Work to complete:
How many of the lines in the data contain "Switch"? Give only the number.
BEGIN Data excerpts
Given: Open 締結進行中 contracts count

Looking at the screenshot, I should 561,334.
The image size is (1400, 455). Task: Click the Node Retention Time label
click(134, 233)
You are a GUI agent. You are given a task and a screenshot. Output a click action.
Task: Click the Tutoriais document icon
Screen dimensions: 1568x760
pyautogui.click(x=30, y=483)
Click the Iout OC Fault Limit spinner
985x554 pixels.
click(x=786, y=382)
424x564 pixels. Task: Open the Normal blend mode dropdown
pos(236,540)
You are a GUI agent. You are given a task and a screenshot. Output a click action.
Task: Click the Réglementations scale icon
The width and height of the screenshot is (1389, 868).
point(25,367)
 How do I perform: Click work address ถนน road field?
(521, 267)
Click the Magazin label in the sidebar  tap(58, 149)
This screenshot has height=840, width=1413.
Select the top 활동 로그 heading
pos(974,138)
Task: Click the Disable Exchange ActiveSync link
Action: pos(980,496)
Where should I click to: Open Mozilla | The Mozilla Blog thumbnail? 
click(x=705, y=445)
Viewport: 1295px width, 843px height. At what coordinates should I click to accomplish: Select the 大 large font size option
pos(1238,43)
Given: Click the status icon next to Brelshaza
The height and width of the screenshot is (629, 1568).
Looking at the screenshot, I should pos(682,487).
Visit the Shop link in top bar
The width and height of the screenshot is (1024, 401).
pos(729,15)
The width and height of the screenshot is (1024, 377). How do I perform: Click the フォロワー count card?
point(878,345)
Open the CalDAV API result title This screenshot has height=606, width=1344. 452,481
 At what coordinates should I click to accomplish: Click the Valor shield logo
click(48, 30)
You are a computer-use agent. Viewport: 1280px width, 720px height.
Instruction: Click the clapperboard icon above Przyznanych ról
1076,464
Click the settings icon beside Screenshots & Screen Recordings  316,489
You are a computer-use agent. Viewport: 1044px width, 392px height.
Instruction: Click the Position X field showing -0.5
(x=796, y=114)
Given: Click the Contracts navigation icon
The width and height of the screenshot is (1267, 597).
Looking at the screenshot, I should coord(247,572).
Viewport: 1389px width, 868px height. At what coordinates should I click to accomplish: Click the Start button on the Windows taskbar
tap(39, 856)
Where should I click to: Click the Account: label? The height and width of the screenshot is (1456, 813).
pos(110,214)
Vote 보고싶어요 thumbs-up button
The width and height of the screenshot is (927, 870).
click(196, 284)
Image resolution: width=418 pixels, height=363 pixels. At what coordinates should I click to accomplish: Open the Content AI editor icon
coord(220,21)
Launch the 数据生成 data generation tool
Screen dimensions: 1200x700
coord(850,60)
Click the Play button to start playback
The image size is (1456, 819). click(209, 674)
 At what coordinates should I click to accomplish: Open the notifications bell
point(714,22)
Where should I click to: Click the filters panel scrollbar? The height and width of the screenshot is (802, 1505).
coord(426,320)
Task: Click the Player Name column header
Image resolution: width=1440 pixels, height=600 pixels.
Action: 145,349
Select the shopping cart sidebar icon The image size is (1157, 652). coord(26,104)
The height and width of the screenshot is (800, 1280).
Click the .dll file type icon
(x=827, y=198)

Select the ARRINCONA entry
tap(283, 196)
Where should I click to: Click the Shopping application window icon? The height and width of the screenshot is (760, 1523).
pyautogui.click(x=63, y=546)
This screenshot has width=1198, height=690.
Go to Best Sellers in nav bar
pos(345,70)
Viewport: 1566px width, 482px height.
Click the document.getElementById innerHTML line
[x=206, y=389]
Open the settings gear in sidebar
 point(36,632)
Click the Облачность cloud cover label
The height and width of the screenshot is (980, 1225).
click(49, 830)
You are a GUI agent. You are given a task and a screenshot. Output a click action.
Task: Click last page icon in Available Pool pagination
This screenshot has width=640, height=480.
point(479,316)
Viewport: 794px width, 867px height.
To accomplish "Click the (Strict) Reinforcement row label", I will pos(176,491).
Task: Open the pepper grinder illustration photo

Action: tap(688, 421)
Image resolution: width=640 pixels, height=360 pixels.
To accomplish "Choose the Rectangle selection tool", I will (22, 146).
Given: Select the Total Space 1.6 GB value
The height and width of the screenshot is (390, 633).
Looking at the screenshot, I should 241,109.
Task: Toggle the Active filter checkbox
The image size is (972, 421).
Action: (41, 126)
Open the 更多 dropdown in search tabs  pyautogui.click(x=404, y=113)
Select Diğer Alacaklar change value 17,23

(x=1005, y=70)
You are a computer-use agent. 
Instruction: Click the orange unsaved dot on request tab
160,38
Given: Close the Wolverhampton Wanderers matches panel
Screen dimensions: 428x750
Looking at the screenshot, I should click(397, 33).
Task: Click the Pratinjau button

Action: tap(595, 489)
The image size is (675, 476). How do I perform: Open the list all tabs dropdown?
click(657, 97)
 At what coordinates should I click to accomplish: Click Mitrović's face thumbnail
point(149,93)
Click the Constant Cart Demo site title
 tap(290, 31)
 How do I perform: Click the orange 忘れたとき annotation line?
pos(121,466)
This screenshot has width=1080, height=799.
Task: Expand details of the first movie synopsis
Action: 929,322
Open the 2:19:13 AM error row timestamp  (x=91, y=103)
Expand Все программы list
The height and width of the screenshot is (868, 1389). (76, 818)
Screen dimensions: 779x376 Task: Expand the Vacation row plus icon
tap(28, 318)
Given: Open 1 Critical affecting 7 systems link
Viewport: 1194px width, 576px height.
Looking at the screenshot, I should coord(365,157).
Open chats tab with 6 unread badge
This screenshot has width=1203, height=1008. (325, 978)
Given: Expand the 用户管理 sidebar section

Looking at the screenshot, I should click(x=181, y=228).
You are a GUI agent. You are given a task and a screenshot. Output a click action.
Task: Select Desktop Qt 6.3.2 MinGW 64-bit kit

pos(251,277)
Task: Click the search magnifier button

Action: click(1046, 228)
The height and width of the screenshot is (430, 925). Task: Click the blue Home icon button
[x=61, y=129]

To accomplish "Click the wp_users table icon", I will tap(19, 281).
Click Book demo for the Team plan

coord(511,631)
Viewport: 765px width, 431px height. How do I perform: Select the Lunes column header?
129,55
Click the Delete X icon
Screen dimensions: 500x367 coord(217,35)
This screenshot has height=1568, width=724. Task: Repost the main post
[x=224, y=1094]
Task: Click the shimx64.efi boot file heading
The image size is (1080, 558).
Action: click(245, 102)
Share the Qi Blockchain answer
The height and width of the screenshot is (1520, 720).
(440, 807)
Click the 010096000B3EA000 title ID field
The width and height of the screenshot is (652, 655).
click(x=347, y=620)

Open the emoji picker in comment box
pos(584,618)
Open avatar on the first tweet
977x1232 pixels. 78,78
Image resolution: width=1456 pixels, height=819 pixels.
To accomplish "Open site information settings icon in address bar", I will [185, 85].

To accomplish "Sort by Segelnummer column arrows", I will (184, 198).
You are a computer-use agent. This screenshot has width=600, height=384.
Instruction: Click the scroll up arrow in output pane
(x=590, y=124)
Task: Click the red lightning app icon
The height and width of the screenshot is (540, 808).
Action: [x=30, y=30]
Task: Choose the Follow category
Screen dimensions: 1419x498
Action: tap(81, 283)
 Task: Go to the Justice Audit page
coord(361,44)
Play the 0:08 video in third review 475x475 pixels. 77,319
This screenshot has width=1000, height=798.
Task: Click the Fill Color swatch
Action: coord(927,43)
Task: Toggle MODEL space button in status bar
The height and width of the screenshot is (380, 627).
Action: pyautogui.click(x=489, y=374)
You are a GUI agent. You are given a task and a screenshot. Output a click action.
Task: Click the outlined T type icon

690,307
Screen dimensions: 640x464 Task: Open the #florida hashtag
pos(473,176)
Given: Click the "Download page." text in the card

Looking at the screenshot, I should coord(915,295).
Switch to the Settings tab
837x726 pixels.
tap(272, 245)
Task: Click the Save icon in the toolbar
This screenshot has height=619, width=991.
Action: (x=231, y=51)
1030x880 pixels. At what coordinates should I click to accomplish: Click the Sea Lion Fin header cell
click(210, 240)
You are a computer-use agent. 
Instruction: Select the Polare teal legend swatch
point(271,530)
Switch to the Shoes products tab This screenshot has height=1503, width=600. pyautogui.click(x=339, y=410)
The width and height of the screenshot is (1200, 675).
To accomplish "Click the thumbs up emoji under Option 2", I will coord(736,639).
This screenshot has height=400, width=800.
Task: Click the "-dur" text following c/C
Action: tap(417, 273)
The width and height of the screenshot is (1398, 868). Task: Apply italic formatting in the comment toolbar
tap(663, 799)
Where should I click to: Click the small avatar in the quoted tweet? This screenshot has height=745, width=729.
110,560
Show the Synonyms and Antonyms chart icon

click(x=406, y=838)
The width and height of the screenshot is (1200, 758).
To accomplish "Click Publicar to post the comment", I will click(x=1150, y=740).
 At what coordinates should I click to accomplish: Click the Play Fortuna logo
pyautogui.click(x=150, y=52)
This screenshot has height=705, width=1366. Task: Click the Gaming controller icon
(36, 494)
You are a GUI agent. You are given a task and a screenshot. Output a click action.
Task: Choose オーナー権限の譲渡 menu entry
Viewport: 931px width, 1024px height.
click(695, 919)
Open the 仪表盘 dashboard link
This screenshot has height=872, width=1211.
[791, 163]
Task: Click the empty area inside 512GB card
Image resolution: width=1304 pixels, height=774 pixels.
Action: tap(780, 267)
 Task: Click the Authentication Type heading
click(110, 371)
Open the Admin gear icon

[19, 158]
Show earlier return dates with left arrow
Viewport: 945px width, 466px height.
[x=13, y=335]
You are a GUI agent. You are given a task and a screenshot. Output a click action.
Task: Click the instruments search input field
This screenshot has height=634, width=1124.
END Data excerpts
Reply:
2